Holbein le Jeune réalisa un tableau terrible de la mort du Christ. Un homme est couché au sol dans la position du cadavre, maigre, osseux, nu hormis un pagne qui lui couvre le ventre. La tête est légèrement inclinée de côté en direction du spectateur. Tout est glacé, direct, objectif, d'une crauté absolue. Pas de petits anges qui sonnent de la trompette, pas d'amis ou de parents pour l'assister, rien que ce corps pitoyable que l'on vient d'étendre au sol après l'avoir détaché de la croix. Voilà ce que nous sommes après le trépas, voilà ce qu'était le Chist après sa mort. Rien ici n'évoque la gloire, la filation divine, la grandeur du prophète. Un pauvre homme vient de mourir, voilà tout. Que ce soit le Christ cela change-t-il quelque chose à l'affaire ? Oui, parce que c'est le Christ, et que le Christ annonçait le Royaume de Dieu et le Salut des Innocents. Mais lui, le Père l'a abandonné. N'y aurait-il donc pas de Père ? Pas de père qui puisse assurer la survie du Fils ? Non, le ciel est vide, et l'homme est condamné. Voici le résultat final de la vie : un cadavre, et bientôt de la poussière. Pas de salut. Mais s'il n' y a pas de père, y a-t-il encore un fils ? De quoi témoignera le fils s'il est endeuillé, abandonné, s'il est orphelin de naissance ? Non il n'y a pas de père, et pas de fils, il n'y a que des hommes et des femmes. Tous sont orphelins et doivent se débrouiller comme ils peuvent.

Mais alors c'est quoi la vie éternelle ? Nul ne se relève du cadavre qu'il est devenu. Comme dit Dôgen, la cendre ne redevient pas bois. En toute logique le christianisme met en scène, dans la mort du Christ, la sortie de la religion. Hölderlin a raison de dire que le Christ est le dernier héros, celui qui rend sensible par sa mort la mort de Dieu. Mais la solution reste imaginaire: on va chercher je ne sais quel paradis fictif pour recueillir les fidèles, alors que le cadavre dément toute solution de ce genre. Il ne reste en toute logique et raison que de déclarer ceci : la seule immortalité, pour l'homme mortel, c'est celle de la culture, de l'oeuvre qui résiste au temps, de l'enseignement et de l'éducation qui assurent une certaine continuité à l'entreprise humaine. Solution symbolique : elle vaut pour la collectivité, mais que vaut-elle pour l'individu ?

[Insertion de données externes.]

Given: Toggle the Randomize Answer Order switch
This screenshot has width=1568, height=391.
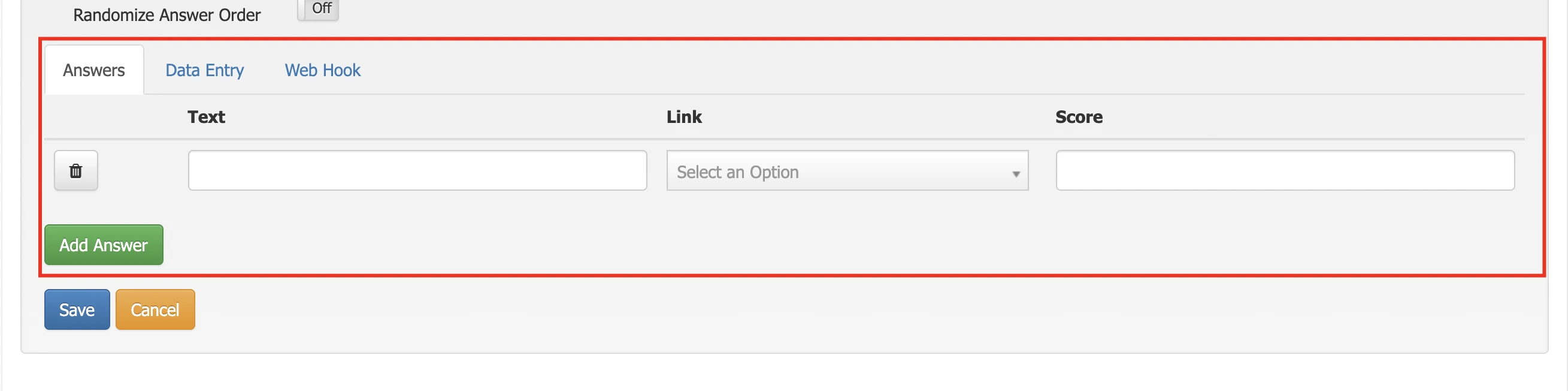Looking at the screenshot, I should pyautogui.click(x=319, y=9).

Etait-il bien nécessaire de procéder à une telle dramatisation pour en arriver à une conclusion aussi simple et évidente ? Tant de larmes, de douleurs, de convulsions épileptiques, de remords et de culpabilité ? Ces millions de croix disséminées sur nos chemins de campagnes, trônant dans nos églises et nos catédrales, ces repentirs et ces expiations, ces chemins de solitude et de cilice ? A tout prendre j'en reviens à mes préférences, indéracinables décidément, si sereines et si simples qu'elles me sont comme les fleurs de mon jardin, entre la méditation souriante de Bouddha et l'ataraxie d'Epicure. Ajoutez-y quelques nobles statues d' Athéna et d'Aphrodite, et le vin de Samos, le plaisir sera complet.